Die avond val ik vrij snel met een tevreden en vooral gelukkig gevoel in slaap.

Twee dagen na mijn coming-out vraagt mijn vader wanneer hij met me kan praten. We spreken op zondagmiddag af.

Deze week ga ik op zaterdag naar Wim. Met Wim bespreek ik uitgebreid wat ik mijn vader zal vertellen, onder andere over hem. We stemmen de violen. Ik vind het fijn om met Wim te kunnen overleggen. Het zegt ook iets over onze relatie.

Het gesprek zondagmiddag met mijn vader is bijzonder. “Hoe ontdekte je homo te zijn en wat heeft dat voor je betekend.” vraagt hij. Hij onderbreekt mij niet één keer. Ik vertel uitgebreid mijn verhaal: mijn vader heeft daar recht op.
“Hoe heb je Wim ontmoet.” wil vader weten. Ook dat vertel ik. “Wat vind je van hem?”
Ik vertel hem uiteraard dat ik heel veel van hem houd.

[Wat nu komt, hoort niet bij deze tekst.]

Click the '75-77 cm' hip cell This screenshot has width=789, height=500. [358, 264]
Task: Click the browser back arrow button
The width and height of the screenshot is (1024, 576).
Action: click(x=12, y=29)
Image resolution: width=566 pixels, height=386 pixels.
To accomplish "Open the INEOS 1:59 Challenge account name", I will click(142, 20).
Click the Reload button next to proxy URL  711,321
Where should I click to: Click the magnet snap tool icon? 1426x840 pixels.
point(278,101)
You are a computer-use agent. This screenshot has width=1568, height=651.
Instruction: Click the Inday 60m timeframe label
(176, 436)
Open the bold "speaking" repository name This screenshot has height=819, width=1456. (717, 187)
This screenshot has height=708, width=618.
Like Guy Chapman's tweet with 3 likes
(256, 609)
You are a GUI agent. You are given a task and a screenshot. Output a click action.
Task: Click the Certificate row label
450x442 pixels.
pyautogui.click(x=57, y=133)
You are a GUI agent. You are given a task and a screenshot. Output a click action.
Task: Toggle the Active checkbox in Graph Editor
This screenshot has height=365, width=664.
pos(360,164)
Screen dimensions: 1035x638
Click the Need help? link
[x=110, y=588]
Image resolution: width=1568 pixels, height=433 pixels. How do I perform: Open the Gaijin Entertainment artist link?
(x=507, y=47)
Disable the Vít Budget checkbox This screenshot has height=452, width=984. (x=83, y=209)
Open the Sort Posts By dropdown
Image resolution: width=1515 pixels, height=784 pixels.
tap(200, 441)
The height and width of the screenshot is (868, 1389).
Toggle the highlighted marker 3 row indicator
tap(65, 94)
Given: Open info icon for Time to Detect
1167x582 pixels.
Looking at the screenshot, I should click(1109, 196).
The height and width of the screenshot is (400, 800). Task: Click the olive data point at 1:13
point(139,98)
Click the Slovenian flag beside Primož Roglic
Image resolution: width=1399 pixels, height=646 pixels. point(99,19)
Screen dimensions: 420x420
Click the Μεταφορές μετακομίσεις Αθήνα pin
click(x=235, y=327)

Papa wil alles over Wim en onze relatie weten.
Ik heb heel veel verteld. Hij richt het gesprek op de visie van de kerk.
“Wat is jouw mening over dit standpunt?” Ik vertel dat ik dat lastig vind. In mijn zoektocht ben ik ooit uitgekomen op de website van het Bijbelgenootschap. Daar heb ik een genuanceerd stuk aangetroffen over de bijbel en homofilie.
Ik heb het uitgeprint op mijn kamer liggen en haal het voor mijn vader. Die leest het rustig door.
“Een genuanceerde tekst is het, die geen antwoorden geeft, maar vooral vragen oproept. Dank je wel Thomas. Ik ga hier over nadenken en wil er later bij je op terugkomen.”
“Een heel goed idee, papa, het is een lastig onderwerp. Ik wil er dolgraag met je over praten.” reageer ik.
“Dank je wel voor dit fijne gesprek, Thomas.”
“Dank je wel voor je begrip, papa.”
Ik moet het doen, ik loop naar papa toe en omhels hem.
“Het is helemaal goed, jongen.” is zijn reactie.